Members will be familiar with the fact that the Tasmanian Transport Association (TTA) through its entity the Australian Road Transport Industrial Organisation (ARTIO) Tasmanian Branch, provides members with individual and collective service through its direct involvement in Employment Law and Industrial Relations regulatory regime.
The following article highlights the involvement of the ARTIO National Council and its National Industrial Advisor, Paul Ryan, in a matter before the Federal Court involving one of the largest Industry Operators, the outcome of which provides significant clarity for all operators around the definitions of shift worker and day worker.

Case Outcome Summary

In 2012, the TWU instituted legal proceedings against one of the larger Industry Operators seeking a declaration from the Federal Court that a the Company EBA, when properly interpreted, meant that ‘day workers’ commencing work within the Award spread of hours, specifically between 5:30am and 8:30am, were in law shift workers and entitled to a paid crib (meal) break of 20 minutes per day.
This matter involved interpretation of ‘day workers’ commencing work between 5:30am and 8:30am. These workers only worked a ‘day shift’ and did not rotate to any other shift.
Justice Tracey found in favour of the Company, and by extension the industry generally. He traced the history of the Award and EBA to gain an understanding of how the wording of the particular clause was determined.
He was particularly reliant on the detailed material that Australian Road Transport Industrial Organisation (ARTIO) provided to the Company solicitors to assist in the preparation and argument of the case. ARTIO provided material going back to the making of the Transport Workers Award 1983 and subsequent negotiations that occurred throughout the 1980s on the introduction of shift work into the industry.
In conclusion, despite that on a literal interpretation the TWU’s claim had some technical merit, Justice Tracey found that the industry had a common understanding of how the ‘crib break’ provision operated for shift workers and that there was a distinction between ‘day shift workers’ and ‘day workers.
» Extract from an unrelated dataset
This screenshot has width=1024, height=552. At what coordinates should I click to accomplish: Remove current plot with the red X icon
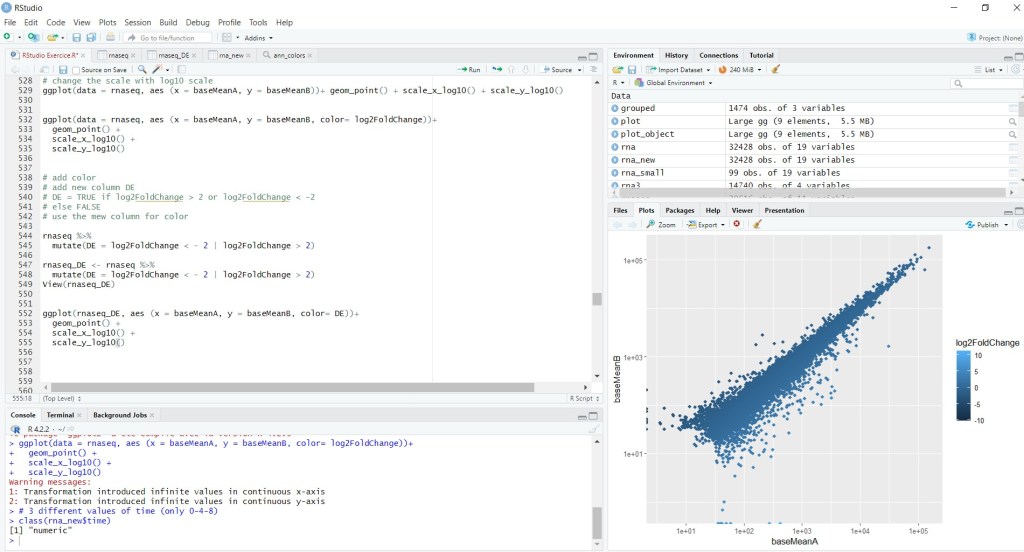pos(737,225)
He stated:
“In such circumstances the literal construction of Clause 26 must give way to the common understanding, over almost a quarter of a century, of the parties whose conduct it regulated.”


ARTIO argued successfully in the modern award review process, which concluded in late 2013 that the RTD Award should be varied to make it crystal clear that ‘day workers’ cannot be treated as shift workers, irrespective of the time they might commence work.